Inquiries tend to be about a child who has lost significant weight from restrictive eating out of a concern about feeling fat or a child avoiding eating based on food’s sensory characteristics, leading to significant weight loss or nutritional deficiency. If a child needs inpatient care, Ebrahimi refers to Boston Children’s Hospital or Hasbro Children’s Hospital in Providence. A therapist with an anxiety disorder specialty can also be helpful for younger children with restrictive food intake disorder she said.

While children represent three percent of overall hospitalizations for eating disorders, hospitalizations for patients under age 12 diagnosed with an eating disorder increased 72 percent between 1999 and 2009,and patients aged 12-19 had a six percent increase, according to data from the federal Agency for Healthcare Research and Quality.

Eating disorders, defined broadly as anorexia nervosa, bulimia nervosa, and/or binge eating disorder, account for 2.7 percent of 13-17-year-olds, with girls more than two and a half times likely as boys to be affected, according to the National Comorbidity Survey – Adolescent Supplement. The Centers for Disease Control and Prevention’s National Health and Nutrition Examination Survey estimates prevalence among 8 to 15-year-olds to be at one tenth of one percent.

“The youngest child I have seen for an eating disorder was a 9-year-old boy,” says Camden, Maine, psychologist Vicky L. Willey, Ph.D. “I think eating problems can be overlooked in boys because they haven’t been associated with them previously. I can’t think of major differences between gender because we don’t differentiate diagnostically – same symptoms are used for both genders.”

Children are experiencing far more stress than ever before and have less support, Willey says. They are susceptible to media images supporting distorted body images that glamorize thinness, from retailer J.Crew’s introduction of a new triple zero size for someone with a 23-inch waist to former “Real Housewives of New York” star Bethenny Frankel Instagramming a photo of herself wearing her 4-year-old daughter’s Hello Kitty pajamas.

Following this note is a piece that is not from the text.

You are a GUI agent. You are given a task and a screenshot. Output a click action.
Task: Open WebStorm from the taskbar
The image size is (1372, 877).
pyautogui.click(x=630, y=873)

When a child makes negative comments about their body, pushes food around their plate, skips meals or over-exercises, these are all red flags indicating the child should see a pediatrician for screening or a therapist who can diagnose the issue, Willey says.

Mood disturbances are another warning sign, Beekman says. “You may have this outgoing kid that’s starting to withdraw socially, they’re not as engaged in relationships, they’re concerned about going to parties and social events where there’s eating. ‘Oh, do I really have to go to a party?’ She knows that there’s going to be pizza and cupcakes there,” she adds.

Both younger and older girls are similar in their presentation of symptoms, which tend to involve feelings of not fitting in and being bullied, Beekman says. For the very youngest boys with eating disorders, the problem is typically one of communicating needs by acting out through restricting their meals. Older boys are more concerned with body image.

Maudsley Method, which requires participation from parents in the treatment of adolescents with eating disorders, is a well-researched successful treatment approach, Willey says. And the earlier the intervention the better the outcome when it comes to addressing a child’s symptoms.

Beekman says more schools are recognizing the need for appropriate health conversations about food and nutrition. The parents of the 12-year-old girl whose anorexia was linked to that BMI notice given to her to bring home contacted the school to tell them what was happening with their daughter to get them to stop doing such evaluations.

“Now they’re not doing it anymore,” Beekman says.